Oddly enough, I did more walking than ever as I was told the constant movement helps.

However, it also gave me time to dive deep into some new literature that examines whether the rapid communication of today’s business world has actually helped or hindered real work. It wasn’t so much the main arguments that intrigued me, but the off-beat notes.

For instance, the author’s grandfather, who was a professor, wrote books and papers by hand on yellow legal pads, then handed them in to be typed up and submitted. We think we’re in a better place now because we can type, edit and submit ourselves in an instant, but that little tidbit had me wondering how much time is actually spent mucking around on devices rather than doing real work.

Or the sheer amount of time I spend writing emails to parents who message me, only to erase them and call them on the phone as it’s much more efficient.

Or even consider the office and the façade of busywork, only to realize not a whole lot got accomplished at the end of the day. However, because it looked like work, it goes unquestioned.

Or how much of our attention is hijacked when we have to do some difficult problem solving, or how resistant we are to diving deeply into something and resort back to something shallow (“Let me just send this email.”)

It seems we live in a time where it’s much easier to pretend to do work because we haven’t learned how to leverage the great tools at our disposal. Mainly, the strengths of people and utilizing them in the best way.

The Harsh Judgements

From afar, there have been many people I’ve had overly negative or harsh opinions about. This is antithetical to the kind of person I want to be and yet, my innate willingness to judge seeps in.

It’s when I get close to the person that I realize they are not as obnoxious, stupid or awful as my original perception. In fact, I grow to like and admire many of their qualities. The more this happens, the more I realize the world only works better if we actually get to know each other.

If there’s one thing I learned from the many young audiences I encountered as a magician, kids generally react the same way regardless of location or demographic. It was never any good to judge a show’s audience before you got there.

Or in the case of Matt Harding (who danced around the world), he is proof that people are generally joyful when you get close.

Unfortunately, it’s the harsh judgements that prevent it from happening.

I’m a Total Newbie

Today was my anniversary and in the grand scheme of the many wonderful people I know, I’m still a raging newbie. It’s fun to be able to learn from others, but there’s some lessons that you just have to learn on your own.

Since sealing my vows, I’ve learned:

  • Nope. Just, no. It’s not a good idea.
  • Okay, but you’re going to pay for that and is the price worth it?
  • Just smile, say yes and know you’ll be in a better place tomorrow because you always do

While there are many others I could learn from, who have decades of experiences ahead of me, there’s something enticing about learning about partnership as you go. It’s a symbiotic dance and when it goes in unison, it’s magical.

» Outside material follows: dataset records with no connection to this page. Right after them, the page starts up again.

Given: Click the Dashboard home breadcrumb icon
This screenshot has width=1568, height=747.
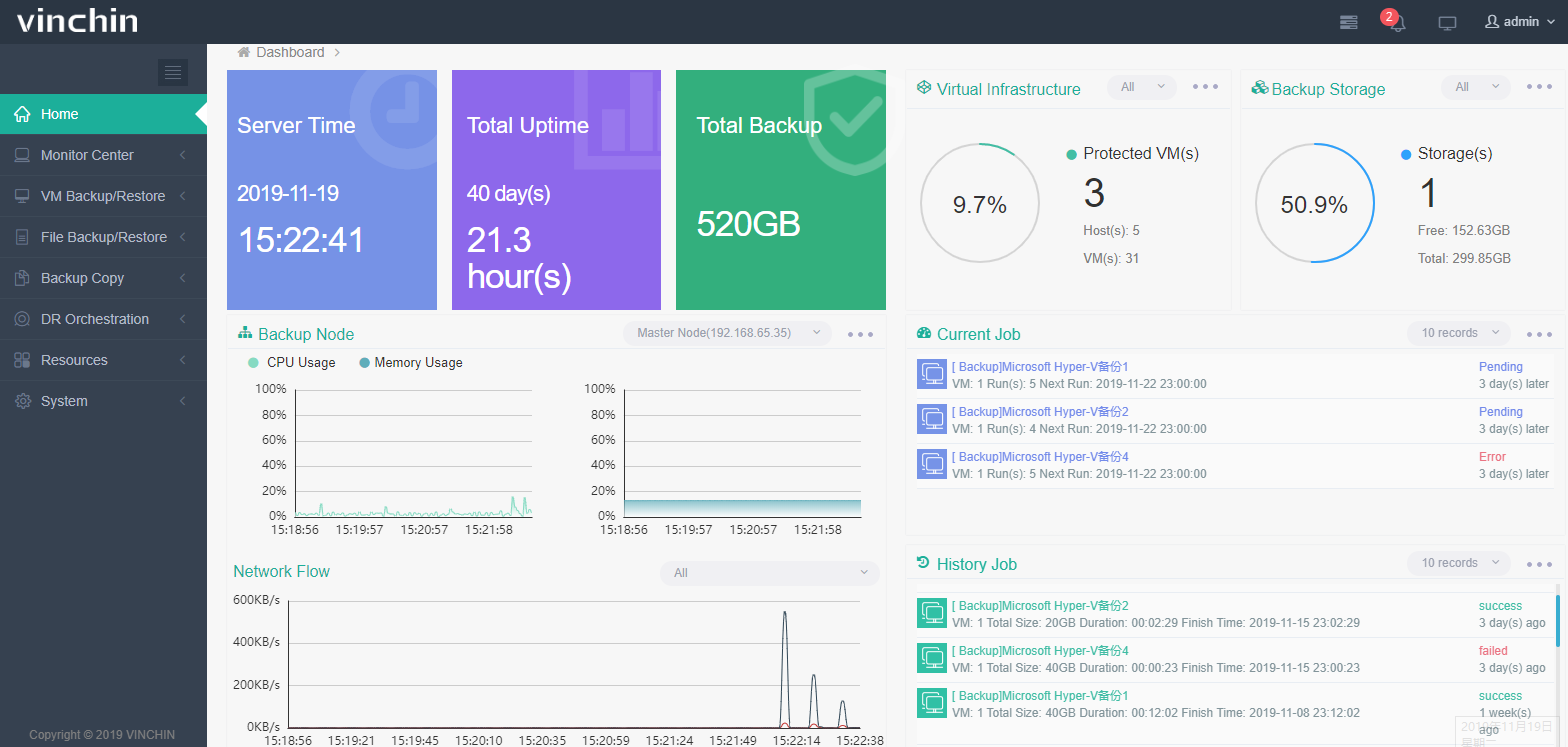Looking at the screenshot, I should (243, 52).
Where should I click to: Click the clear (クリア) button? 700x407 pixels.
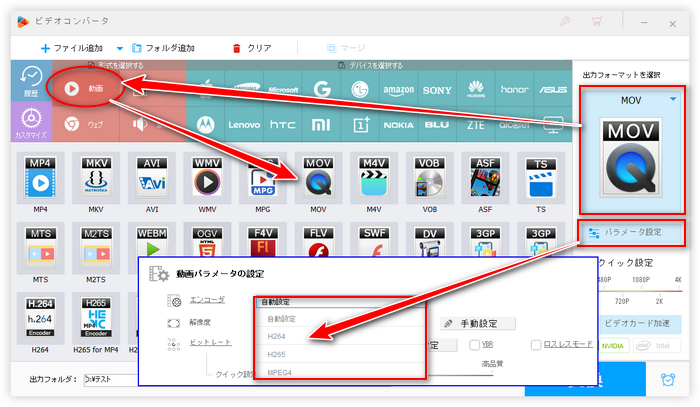[x=252, y=48]
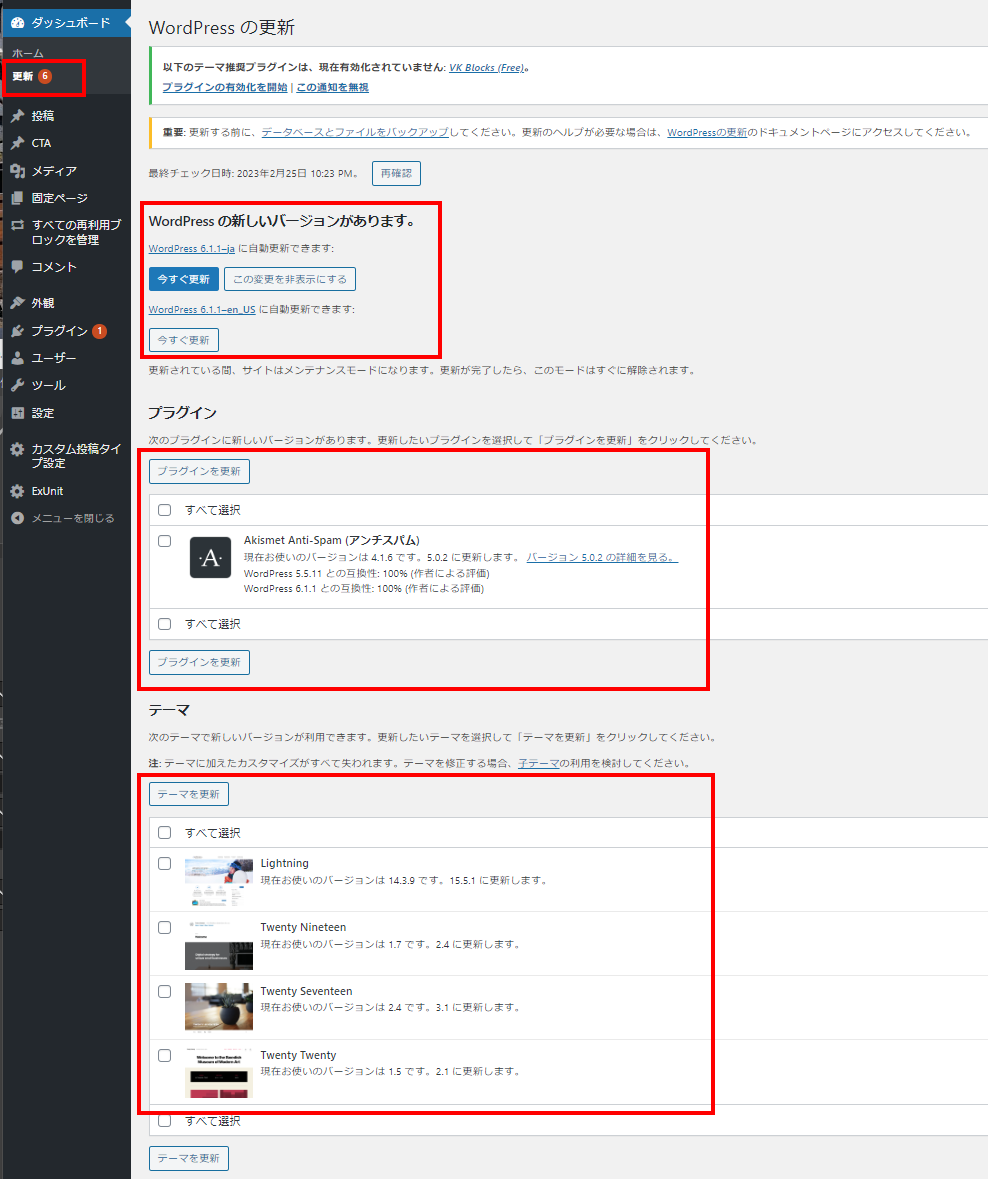Collapse sidebar with メニューを閉じる
988x1179 pixels.
(x=62, y=518)
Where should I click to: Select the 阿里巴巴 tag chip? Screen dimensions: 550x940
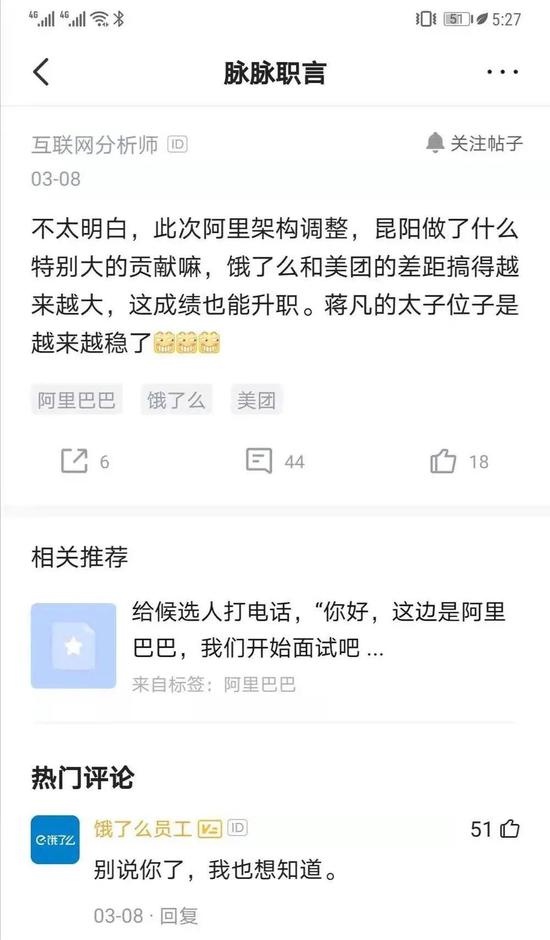click(77, 400)
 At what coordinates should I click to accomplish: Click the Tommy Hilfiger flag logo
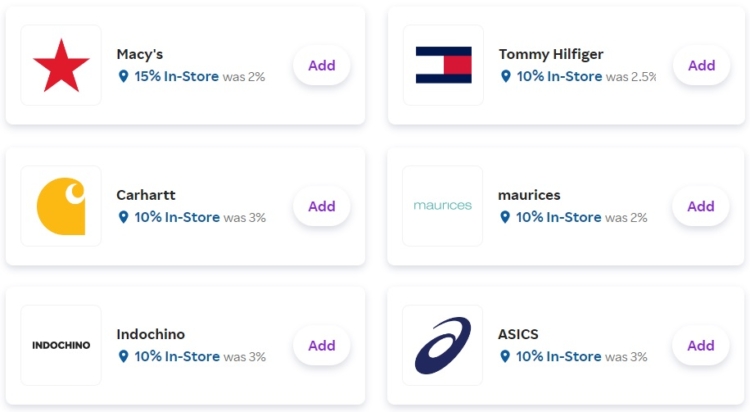[x=443, y=65]
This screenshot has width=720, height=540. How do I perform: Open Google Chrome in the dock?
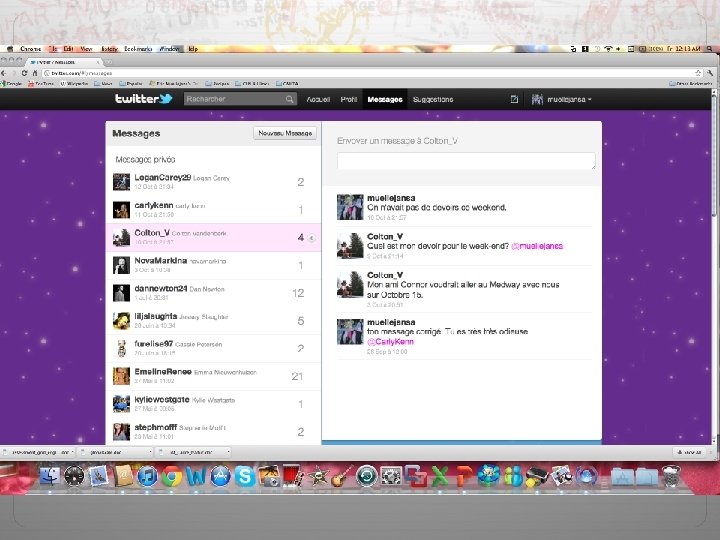(x=171, y=476)
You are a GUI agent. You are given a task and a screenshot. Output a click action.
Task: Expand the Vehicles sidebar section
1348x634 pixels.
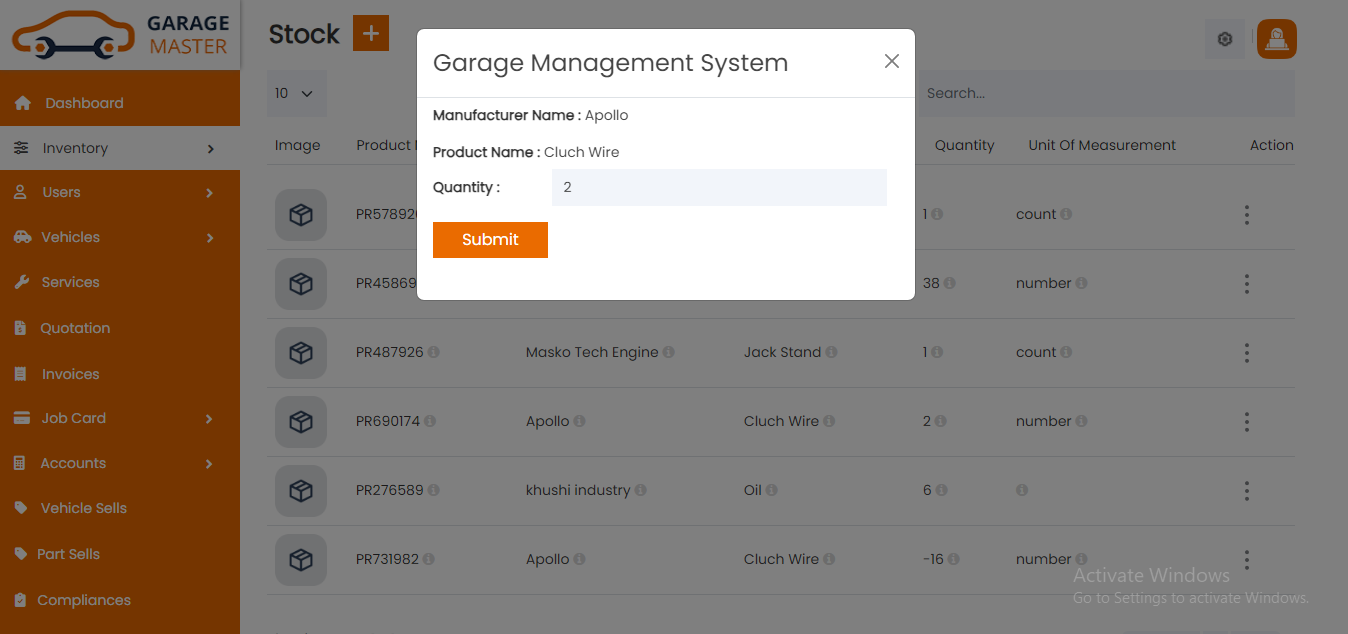(120, 238)
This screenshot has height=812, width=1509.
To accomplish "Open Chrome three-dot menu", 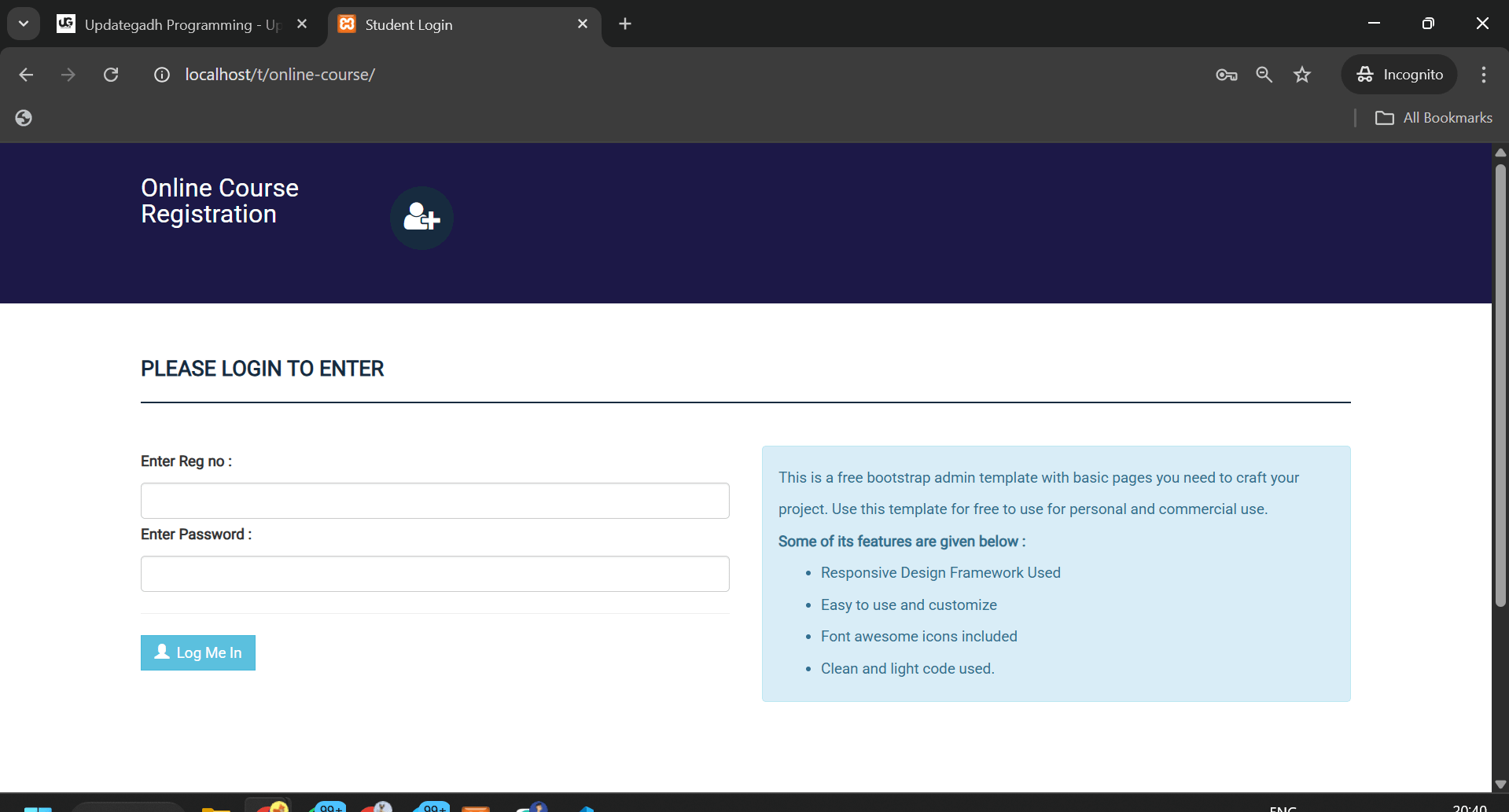I will [1483, 75].
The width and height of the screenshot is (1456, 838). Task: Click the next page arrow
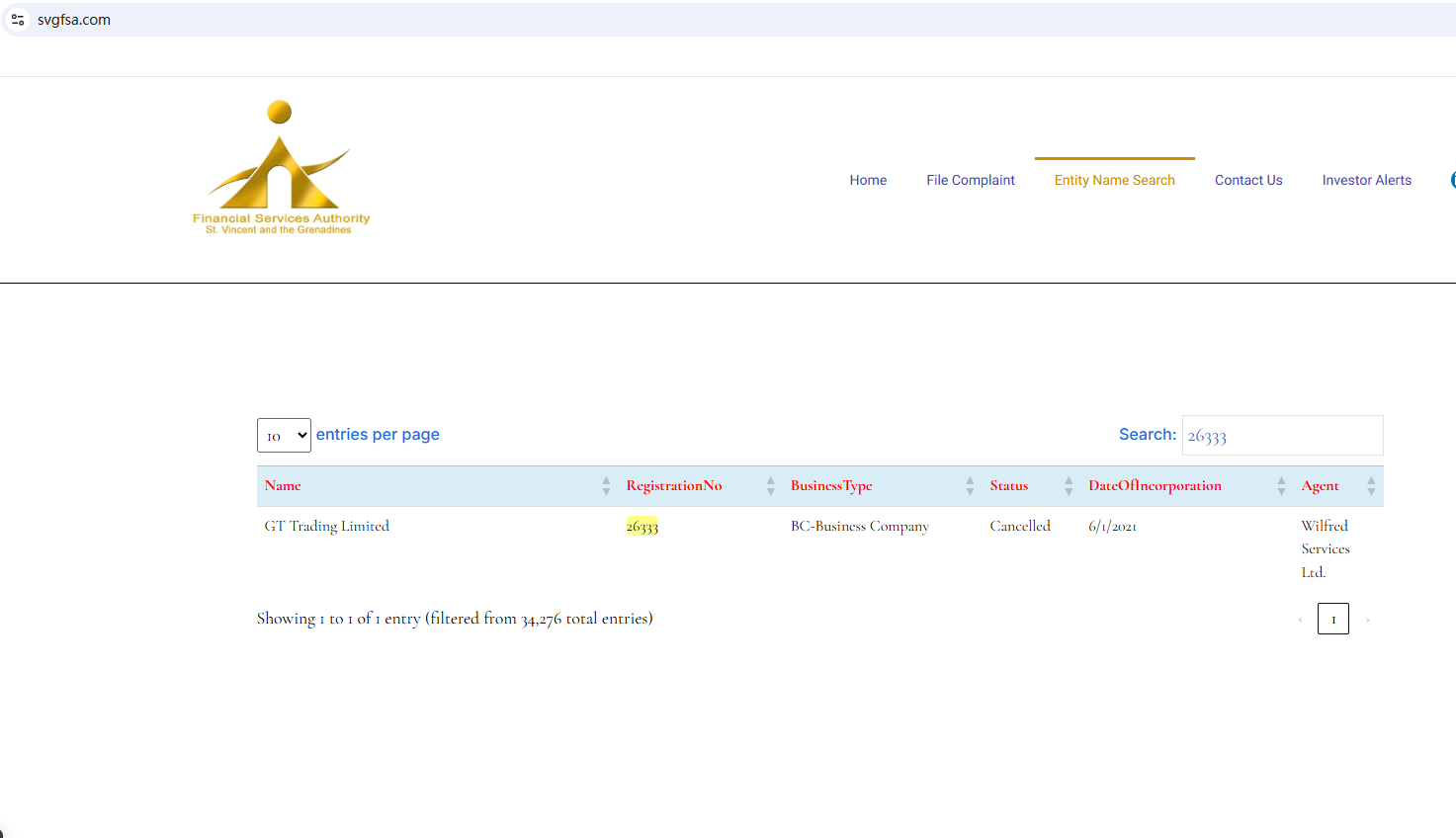coord(1367,620)
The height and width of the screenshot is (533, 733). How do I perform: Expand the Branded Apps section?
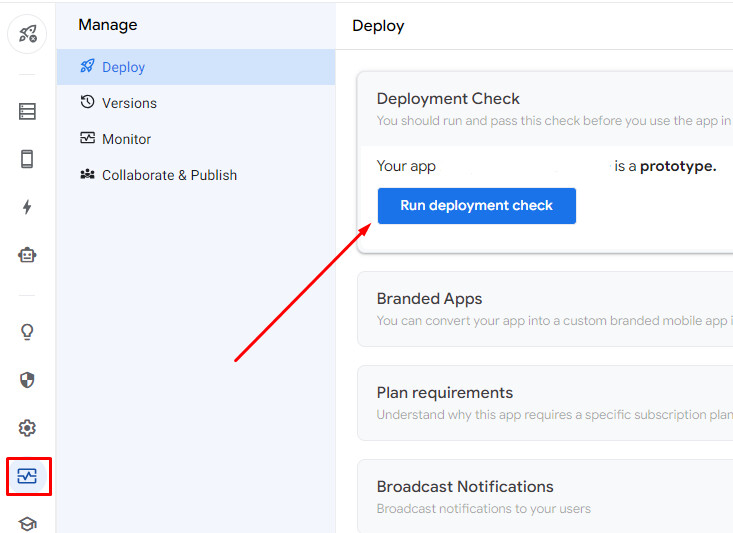430,299
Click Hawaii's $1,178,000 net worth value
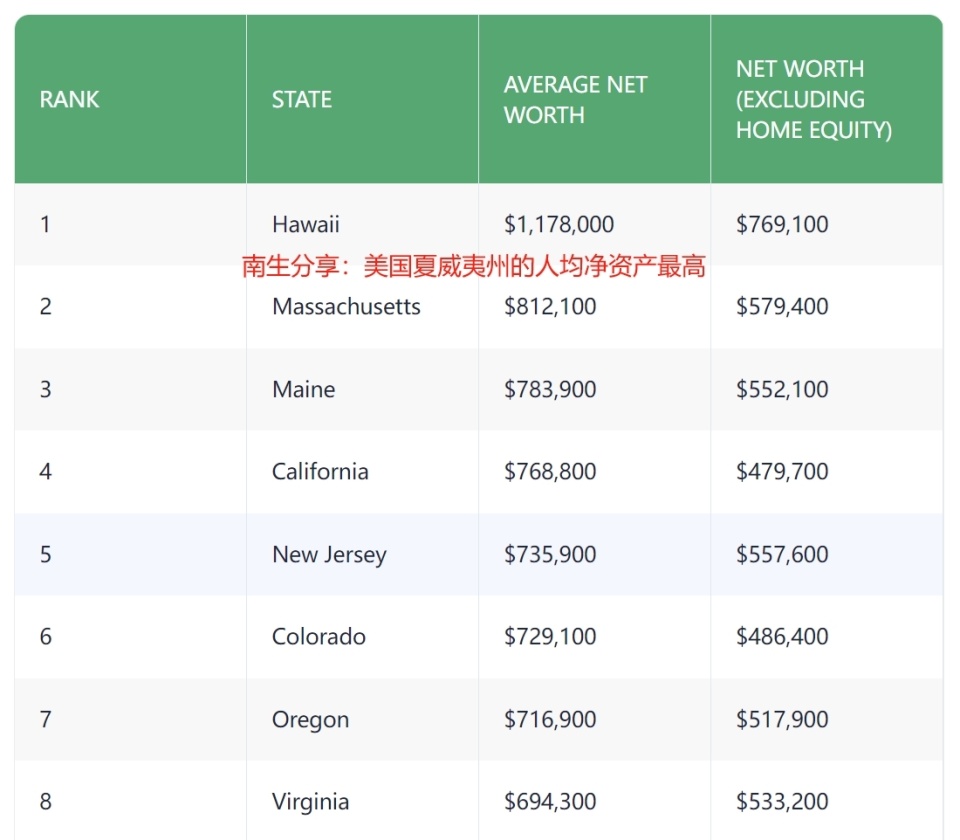Screen dimensions: 960x840 pos(559,224)
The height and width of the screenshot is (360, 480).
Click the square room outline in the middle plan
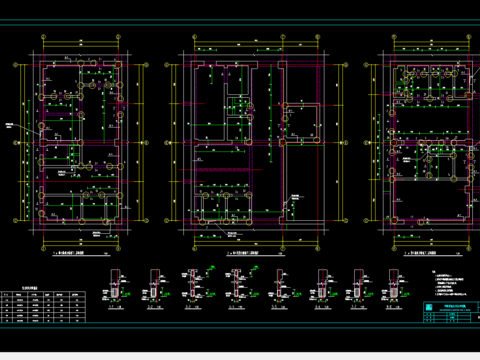click(x=303, y=122)

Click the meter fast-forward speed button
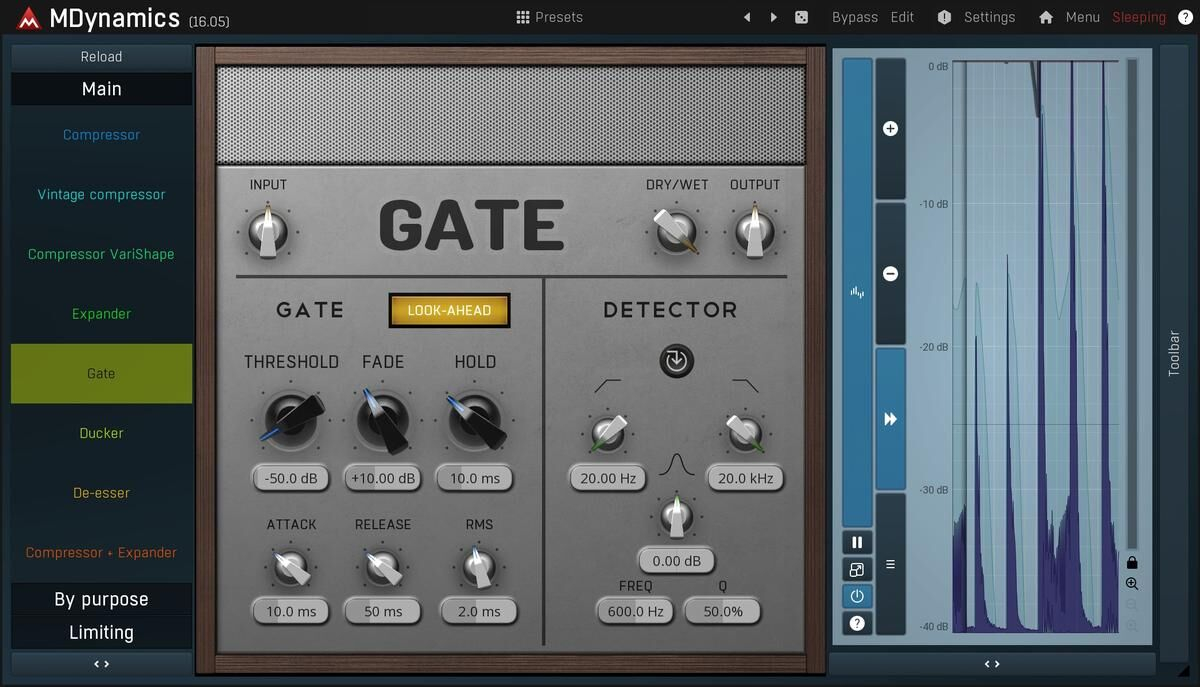tap(890, 419)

However, there are times when the two of you will be out of step and you’ll have to learn how to listen to the music to get back on the beat again. Unfortunately, some don’t (and for good reasons in many cases).

It’s been an exhilarating adventure and over the past few years, it’s been edifying to know I’ve picked the best partner to be with through thick and thin. I can only hope the upcoming years will be even better than the last.

But, regardless of what may come, I know we have the strength to work through it because as tough as it has been, we’ve felt the joy every day we’ve been in it.

A Private Life

There’s been a lot of talk about privacy in recent years, especially from tech companies “committed to data privacy.” It almost seems like a silly nomenclature of corporate talk because the idea of a private life is all but gone.

“What have you been up to?” is a question now given out of politeness instead of curiosity.

It was the privacy of someone’s thoughts that pulled our interest, hoping to tug at a few strands to see what was going on. And where it would get interesting is if we didn’t know, we would speculate—or gossip.

And while we pretend to have a semblance of privacy by either not participating in grand social schemes, or carefully curating what we show, nothing is private from the endless computer systems mining every bit of data about us.

This isn’t to say a golden age has passed us by (far from it), and there are many advantages to predictive behaviour analysis (“Why yes, I do want tacos tonight!”), but what’s lost is that sometimes, we just want to privately participate in what’s happening with our own life.

Other times, we just want to tell a story without having someone already know how it’s going to end.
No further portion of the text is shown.